For Programmers: Free Programming Magazines  


Home > Archive > PERL Beginners > July 2006 > RE: reading input file, sorting then writing output file









You are viewing an archived Text-only version of the thread. To view this thread in it's original format and/or if you want to reply to this thread please [click here]

 

Author RE: reading input file, sorting then writing output file
Macromedia

2006-07-25, 9:57 pm


Hi,

I can't seem to get my script to sort properly. Below is my code along with a sample input.txt file. I also have what the output.txt file should look like. Also note any duplicate should be striped out
which seems to work ok.

Something is getting messed up when I have the numerials along with alpha etc. I can't seem to get the results of the OUTPUT.TXT file below.

◆ **Tasks to carry out**
a) In the Perl thread on sorting an input file, condense the paragraph that begins "I can't seem to get my script to sort properly" into a short bulleted list that keeps its main facts.
b) Write a continuation of the Perl thread on sorting an input file, starting after its final sentence.

[Stored records]
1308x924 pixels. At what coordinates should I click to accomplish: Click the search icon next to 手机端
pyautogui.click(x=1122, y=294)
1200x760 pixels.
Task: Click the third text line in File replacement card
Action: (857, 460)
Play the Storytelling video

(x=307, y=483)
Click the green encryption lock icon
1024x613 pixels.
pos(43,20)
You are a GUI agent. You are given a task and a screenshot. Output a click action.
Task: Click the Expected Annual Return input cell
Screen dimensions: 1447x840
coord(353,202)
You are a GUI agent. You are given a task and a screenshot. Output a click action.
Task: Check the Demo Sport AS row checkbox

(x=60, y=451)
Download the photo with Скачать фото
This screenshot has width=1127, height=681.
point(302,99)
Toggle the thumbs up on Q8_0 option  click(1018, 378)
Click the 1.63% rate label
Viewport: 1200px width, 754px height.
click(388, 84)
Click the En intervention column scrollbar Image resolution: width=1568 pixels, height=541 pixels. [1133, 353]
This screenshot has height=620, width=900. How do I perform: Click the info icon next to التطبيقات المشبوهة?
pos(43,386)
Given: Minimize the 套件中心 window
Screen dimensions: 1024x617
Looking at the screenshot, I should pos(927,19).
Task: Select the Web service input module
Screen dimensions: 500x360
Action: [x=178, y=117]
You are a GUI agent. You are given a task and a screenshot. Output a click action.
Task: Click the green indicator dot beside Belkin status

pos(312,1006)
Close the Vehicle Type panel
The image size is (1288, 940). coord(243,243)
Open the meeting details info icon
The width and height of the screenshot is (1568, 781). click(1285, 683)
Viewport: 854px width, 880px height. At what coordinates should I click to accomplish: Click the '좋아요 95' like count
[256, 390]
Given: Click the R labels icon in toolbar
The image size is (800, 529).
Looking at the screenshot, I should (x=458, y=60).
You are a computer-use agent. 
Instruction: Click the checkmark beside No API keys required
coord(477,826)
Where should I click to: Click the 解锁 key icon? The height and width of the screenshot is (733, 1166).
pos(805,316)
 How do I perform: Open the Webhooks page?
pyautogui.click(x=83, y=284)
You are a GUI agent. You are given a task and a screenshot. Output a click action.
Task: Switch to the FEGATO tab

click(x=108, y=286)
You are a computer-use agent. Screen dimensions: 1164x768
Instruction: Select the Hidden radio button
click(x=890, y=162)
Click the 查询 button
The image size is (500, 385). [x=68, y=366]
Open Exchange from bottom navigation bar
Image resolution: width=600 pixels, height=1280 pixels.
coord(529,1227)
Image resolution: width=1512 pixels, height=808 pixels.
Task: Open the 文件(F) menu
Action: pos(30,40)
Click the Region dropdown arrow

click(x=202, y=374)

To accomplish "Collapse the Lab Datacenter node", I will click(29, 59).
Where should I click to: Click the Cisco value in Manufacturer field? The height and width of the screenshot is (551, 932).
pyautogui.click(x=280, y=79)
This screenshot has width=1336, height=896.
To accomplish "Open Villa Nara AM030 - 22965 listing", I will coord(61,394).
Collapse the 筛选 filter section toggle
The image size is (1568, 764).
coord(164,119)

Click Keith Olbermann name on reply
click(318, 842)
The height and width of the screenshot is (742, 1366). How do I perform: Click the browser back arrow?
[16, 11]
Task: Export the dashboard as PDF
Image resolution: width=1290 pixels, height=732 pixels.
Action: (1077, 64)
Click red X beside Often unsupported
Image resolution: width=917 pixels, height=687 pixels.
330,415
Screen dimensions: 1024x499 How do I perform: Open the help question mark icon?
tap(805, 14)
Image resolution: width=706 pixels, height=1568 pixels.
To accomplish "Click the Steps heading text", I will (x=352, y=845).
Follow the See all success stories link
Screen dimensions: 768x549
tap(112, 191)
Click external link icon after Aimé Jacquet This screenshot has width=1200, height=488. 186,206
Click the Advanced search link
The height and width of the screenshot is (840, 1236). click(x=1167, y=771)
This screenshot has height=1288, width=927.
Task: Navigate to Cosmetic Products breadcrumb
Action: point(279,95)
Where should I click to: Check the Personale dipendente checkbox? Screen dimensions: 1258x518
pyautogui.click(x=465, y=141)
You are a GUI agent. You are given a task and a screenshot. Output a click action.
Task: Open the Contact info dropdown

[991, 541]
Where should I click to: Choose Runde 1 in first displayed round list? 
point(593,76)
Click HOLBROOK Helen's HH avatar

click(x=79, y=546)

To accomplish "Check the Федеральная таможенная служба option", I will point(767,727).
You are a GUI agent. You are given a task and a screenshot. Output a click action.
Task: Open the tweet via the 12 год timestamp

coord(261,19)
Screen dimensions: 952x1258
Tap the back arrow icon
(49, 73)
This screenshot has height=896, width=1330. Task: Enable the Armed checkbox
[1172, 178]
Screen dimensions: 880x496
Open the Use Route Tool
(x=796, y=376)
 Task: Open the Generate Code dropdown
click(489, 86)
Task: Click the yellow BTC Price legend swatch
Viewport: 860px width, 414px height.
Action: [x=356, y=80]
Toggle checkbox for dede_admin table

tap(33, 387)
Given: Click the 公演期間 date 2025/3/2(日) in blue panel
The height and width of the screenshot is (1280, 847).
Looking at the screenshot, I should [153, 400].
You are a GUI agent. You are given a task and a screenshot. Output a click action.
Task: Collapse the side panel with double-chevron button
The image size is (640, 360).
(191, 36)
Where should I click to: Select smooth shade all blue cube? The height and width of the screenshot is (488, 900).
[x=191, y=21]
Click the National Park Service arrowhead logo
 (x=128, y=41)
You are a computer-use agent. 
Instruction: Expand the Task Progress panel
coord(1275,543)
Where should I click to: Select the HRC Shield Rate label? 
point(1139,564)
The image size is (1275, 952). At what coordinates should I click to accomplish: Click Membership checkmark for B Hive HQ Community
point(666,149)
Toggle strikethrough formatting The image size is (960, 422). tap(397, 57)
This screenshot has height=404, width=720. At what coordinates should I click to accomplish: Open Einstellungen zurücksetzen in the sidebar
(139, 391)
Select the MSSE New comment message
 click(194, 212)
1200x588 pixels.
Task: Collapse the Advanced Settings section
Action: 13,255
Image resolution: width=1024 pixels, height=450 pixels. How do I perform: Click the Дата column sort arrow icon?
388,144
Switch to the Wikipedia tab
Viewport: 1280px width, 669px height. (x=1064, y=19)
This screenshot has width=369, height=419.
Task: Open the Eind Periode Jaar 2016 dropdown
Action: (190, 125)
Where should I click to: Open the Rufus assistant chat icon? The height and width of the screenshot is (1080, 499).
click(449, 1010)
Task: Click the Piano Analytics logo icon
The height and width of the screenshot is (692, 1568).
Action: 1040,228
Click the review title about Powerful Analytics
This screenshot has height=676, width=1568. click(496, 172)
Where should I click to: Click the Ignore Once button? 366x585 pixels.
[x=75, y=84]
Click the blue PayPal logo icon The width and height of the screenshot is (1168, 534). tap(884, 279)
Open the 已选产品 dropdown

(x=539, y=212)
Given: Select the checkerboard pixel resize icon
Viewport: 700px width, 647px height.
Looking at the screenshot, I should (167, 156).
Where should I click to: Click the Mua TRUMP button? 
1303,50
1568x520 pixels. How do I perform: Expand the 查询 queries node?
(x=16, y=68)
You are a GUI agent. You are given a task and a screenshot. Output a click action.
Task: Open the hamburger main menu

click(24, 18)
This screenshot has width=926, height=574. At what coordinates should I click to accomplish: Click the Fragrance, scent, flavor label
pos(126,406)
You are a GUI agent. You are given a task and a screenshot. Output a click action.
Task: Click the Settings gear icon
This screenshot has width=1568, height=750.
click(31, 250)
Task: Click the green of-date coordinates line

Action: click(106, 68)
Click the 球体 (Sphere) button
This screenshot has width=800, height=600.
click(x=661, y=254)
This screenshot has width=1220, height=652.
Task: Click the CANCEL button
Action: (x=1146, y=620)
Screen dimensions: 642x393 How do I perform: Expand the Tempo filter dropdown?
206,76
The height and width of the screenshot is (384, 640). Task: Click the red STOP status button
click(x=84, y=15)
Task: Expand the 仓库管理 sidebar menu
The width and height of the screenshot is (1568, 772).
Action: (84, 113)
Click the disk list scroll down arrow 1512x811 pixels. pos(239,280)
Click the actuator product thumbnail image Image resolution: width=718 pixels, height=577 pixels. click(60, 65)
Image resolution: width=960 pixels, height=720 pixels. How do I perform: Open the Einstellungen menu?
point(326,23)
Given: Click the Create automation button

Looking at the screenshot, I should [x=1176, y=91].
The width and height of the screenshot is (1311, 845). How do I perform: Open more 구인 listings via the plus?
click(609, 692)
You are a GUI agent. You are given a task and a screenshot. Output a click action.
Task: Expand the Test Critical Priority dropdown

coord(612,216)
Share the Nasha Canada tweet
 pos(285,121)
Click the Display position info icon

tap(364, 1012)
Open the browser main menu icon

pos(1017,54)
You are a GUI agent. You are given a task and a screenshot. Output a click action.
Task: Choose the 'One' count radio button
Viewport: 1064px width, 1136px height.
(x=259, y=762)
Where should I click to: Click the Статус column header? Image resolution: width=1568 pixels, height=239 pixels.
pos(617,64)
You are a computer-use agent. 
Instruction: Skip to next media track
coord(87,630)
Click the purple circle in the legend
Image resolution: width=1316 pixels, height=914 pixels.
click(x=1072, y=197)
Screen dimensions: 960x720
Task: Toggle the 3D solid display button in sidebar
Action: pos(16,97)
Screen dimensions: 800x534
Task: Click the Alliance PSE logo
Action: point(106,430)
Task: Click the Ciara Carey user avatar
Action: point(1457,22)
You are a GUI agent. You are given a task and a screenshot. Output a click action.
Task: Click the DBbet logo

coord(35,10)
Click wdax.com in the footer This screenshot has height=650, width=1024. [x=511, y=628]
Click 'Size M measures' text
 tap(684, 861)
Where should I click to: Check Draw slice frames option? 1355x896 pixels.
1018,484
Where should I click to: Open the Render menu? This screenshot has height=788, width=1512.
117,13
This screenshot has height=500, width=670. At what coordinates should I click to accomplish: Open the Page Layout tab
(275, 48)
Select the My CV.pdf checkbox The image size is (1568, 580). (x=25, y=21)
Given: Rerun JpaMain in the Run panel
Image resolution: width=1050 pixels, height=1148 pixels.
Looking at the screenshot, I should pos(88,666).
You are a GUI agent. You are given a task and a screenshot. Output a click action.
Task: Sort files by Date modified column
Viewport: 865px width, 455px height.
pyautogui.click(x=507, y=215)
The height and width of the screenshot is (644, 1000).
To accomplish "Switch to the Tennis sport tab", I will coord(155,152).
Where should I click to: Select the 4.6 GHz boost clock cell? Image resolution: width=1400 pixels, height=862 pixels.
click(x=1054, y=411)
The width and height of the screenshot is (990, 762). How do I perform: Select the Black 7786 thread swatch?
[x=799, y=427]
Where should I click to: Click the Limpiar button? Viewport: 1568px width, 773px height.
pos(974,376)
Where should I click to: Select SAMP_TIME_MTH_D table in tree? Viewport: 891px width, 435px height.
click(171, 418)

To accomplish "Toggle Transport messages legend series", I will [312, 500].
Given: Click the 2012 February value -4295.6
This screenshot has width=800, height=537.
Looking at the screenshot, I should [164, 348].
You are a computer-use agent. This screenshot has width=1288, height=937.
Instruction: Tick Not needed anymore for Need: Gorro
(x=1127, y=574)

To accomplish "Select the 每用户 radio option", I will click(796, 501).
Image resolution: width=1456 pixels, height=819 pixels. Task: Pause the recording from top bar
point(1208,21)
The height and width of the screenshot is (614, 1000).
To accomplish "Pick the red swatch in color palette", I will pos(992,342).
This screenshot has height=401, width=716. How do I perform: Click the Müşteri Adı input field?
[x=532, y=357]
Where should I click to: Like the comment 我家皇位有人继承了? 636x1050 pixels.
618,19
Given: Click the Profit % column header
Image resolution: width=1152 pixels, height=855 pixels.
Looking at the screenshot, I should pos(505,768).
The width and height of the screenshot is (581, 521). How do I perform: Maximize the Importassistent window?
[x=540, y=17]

◆ **Answers to the problems**
a)
- The script does not sort properly.
- The code, a sample input.txt file, and the expected output.txt are provided.
- Duplicates must be removed, and that part seems to work.

b)
<code>

#!/usr/bin/perl -w

require 5.000;

use warnings;
use strict;
use POSIX;

my %tags = ();

my $input = $ARGV[0];
my $output = $ARGV[1];

open (FILE, "< $input") or die "cannot open $input: $!\n";
while (my $tag = <FILE> ) {
$tag =~ m/<tag id=(\w+)>/;
$tags{$1} = $tag;
}
open (NEWFILE, "> $output");
foreach my $id ( map { $_->[0] }
sort { $a->[0] cmp $b->[0] || $a->[7] <=> $b->[7] }
map { [ $_, ( isdigit( $_ ) ? $_ : 0 ) ] }
keys %tags )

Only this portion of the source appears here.